Brenda Song ha compartido en diversas ocasiones su intensa pasión por los Lakers de Los Ángeles, un equipo que ha capturado su corazón y del cual se considera una ferviente seguidora. La actriz, que actualmente tiene 38 años, no solo asiste a los partidos, sino que vive cada encuentro con una entrega emocional notable, acompañada a menudo por su pareja, Macaulay Culkin. Esta conexión con el baloncesto la ha llevado a experimentar momentos tanto de euforia como de estrés, lo que ha tenido repercusiones en su salud física en más de una ocasión.

En una reciente charla en el pódcast Not Gonna Lie, presentado por Kylie Kelce, Brenda se adentró en los detalles de su comportamiento como espectadora y las supersticiones que han surgido a lo largo de su trayectoria como fanática. La actriz reveló que su pasión por el equipo a veces se traduce en reacciones extremas, hasta el punto de llevarla a una situación crítica durante un partido decisivo. "He mejorado ahora, porque literalmente terminé en el hospital viendo un partido de los Lakers en casa", confesó, haciendo referencia a un episodio particularmente intenso que vivió durante el séptimo partido de las finales de la Conferencia Oeste contra Sacramento.

Durante ese encuentro, Brenda se encontraba tan absorbida por la tensión del juego que terminó hiperventilando, una reacción que la llevó a requerir atención médica. "El juego estaba muy cerrado y había tomado un pequeño sorbo de agua", explicó, indicando que su ritual de beber agua estaba vinculado a la superstición de que cada vez que lo hacía, el equipo anotaba. Esta necesidad de mantener la dinámica, sumada a la presión del juego, culminó en una experiencia que, aunque terminó en victoria para los Lakers, tuvo un costo para su salud. "Hiperventilé tanto que tuve que ir al hospital, pero seguí viendo el pospartido en la sala de espera", relató entre risas.

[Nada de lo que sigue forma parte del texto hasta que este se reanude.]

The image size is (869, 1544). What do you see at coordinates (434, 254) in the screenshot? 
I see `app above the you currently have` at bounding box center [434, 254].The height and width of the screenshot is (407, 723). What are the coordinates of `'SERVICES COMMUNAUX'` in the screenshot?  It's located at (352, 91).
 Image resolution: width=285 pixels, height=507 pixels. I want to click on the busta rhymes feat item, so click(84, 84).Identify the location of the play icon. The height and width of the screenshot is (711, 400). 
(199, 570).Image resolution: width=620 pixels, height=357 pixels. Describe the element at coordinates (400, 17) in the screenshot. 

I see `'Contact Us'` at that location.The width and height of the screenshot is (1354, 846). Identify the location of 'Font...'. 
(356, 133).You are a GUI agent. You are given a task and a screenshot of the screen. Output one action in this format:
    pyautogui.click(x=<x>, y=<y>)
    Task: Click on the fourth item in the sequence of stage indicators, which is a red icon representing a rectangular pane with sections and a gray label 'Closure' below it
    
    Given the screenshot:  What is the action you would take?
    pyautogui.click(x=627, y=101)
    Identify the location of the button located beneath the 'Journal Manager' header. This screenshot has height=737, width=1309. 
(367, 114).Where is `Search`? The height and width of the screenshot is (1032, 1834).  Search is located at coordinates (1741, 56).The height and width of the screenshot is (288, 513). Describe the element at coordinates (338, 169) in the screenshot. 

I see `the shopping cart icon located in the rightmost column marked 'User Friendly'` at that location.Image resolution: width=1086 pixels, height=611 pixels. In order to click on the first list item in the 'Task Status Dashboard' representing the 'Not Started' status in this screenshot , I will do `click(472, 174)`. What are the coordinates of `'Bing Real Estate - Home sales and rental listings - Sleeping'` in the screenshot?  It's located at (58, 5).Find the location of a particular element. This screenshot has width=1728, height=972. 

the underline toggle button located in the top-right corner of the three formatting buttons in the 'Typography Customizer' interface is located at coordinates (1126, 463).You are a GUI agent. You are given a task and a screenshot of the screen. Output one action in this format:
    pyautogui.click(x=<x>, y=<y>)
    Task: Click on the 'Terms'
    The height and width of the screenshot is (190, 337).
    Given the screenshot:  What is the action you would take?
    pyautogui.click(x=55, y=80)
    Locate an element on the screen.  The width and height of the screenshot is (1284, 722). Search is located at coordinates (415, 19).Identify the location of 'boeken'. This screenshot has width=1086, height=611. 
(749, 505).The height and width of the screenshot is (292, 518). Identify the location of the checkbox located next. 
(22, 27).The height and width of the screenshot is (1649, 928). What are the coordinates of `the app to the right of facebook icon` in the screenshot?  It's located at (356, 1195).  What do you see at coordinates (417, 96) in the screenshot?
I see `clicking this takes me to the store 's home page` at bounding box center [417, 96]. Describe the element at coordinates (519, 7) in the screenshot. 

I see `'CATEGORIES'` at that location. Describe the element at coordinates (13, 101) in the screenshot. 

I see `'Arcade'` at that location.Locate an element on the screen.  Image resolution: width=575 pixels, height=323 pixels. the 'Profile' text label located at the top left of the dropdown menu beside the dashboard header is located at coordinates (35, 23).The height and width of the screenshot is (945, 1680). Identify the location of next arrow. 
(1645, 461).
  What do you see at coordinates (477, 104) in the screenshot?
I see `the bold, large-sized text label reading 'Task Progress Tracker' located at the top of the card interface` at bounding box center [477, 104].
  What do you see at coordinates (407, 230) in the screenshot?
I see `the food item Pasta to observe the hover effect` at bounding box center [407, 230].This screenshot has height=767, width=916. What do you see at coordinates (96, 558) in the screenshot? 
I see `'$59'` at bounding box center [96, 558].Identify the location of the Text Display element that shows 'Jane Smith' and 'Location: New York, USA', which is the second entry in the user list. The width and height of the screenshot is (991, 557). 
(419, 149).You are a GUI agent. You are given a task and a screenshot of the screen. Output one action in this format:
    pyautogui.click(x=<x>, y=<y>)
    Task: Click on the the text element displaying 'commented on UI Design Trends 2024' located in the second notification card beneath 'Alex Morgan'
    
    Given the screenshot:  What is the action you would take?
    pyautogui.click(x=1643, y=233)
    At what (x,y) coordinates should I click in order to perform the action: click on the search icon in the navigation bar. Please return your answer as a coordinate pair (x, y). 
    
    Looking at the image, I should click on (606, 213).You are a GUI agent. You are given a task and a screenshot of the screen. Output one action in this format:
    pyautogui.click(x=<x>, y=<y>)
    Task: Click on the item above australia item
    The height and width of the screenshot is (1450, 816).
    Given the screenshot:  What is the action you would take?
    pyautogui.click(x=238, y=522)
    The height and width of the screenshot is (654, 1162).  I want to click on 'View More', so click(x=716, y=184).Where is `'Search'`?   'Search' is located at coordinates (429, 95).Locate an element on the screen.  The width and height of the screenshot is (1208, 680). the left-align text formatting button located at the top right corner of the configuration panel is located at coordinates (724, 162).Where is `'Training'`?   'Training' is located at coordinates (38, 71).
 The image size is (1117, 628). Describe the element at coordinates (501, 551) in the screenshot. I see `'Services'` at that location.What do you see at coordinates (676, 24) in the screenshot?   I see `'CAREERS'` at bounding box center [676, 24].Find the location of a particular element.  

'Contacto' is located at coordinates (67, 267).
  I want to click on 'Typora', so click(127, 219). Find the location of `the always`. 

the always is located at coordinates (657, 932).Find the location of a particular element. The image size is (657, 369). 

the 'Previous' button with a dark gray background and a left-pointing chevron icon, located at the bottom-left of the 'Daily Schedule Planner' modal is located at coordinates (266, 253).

El episodio fue tan significativo que los profesionales de salud que la atendieron decidieron apagar todos los televisores en la sala, una medida que habla de la intensidad de su afición. A pesar de las preocupaciones por su bienestar, Brenda no se detiene en su fervor por el baloncesto. En la misma conversación, compartió la perspectiva de Macaulay Culkin sobre sus reacciones apasionadas: "Mac siempre está preocupado de que me vaya a meter en una pelea en un partido. No tengo ningún problema. Especialmente si vienen a nuestra casa, mejor váyanse de aquí", afirmó con un tono desafiante.

El compromiso de Brenda con los Lakers ha sido tan notorio que en abril de 2025, el equipo publicó un video en sus redes sociales en el que se la ve con un micrófono animando a los jugadores. En la grabación, se escucha gritar: "Vamos, LeBron, saca a este chico de aquí", lo que provocó risas y comentarios sobre su energía contagiosa. Sin embargo, la actriz reflexionó sobre este momento y comentó que su reacción era bastante moderada en comparación con su comportamiento en tiempos pasados.

Al recordar épocas anteriores, cuando la leyenda Kobe Bryant formaba parte del equipo, Brenda admitió que su intensidad era aún mayor. "Cuando Kobe jugaba, nunca me habrían podido poner un micrófono. Me metía con jugadores, familias y niños. Estaba a ese nivel de intensidad", manifestó. Esta reflexión pone de manifiesto no solo su evolución como espectadora, sino también el profundo vínculo que ha desarrollado con el baloncesto a lo largo de los años.

La historia de Brenda Song y su amor por los Lakers es un testimonio de cómo la pasión por el deporte puede influir en la vida de los aficionados, llevándolos a experimentar momentos de alegría, tensión y, en ocasiones, desafíos personales. A medida que continúa su viaje como hincha, queda claro que su amor por el baloncesto es inquebrantable, a pesar de los altibajos que ha enfrentado en el camino.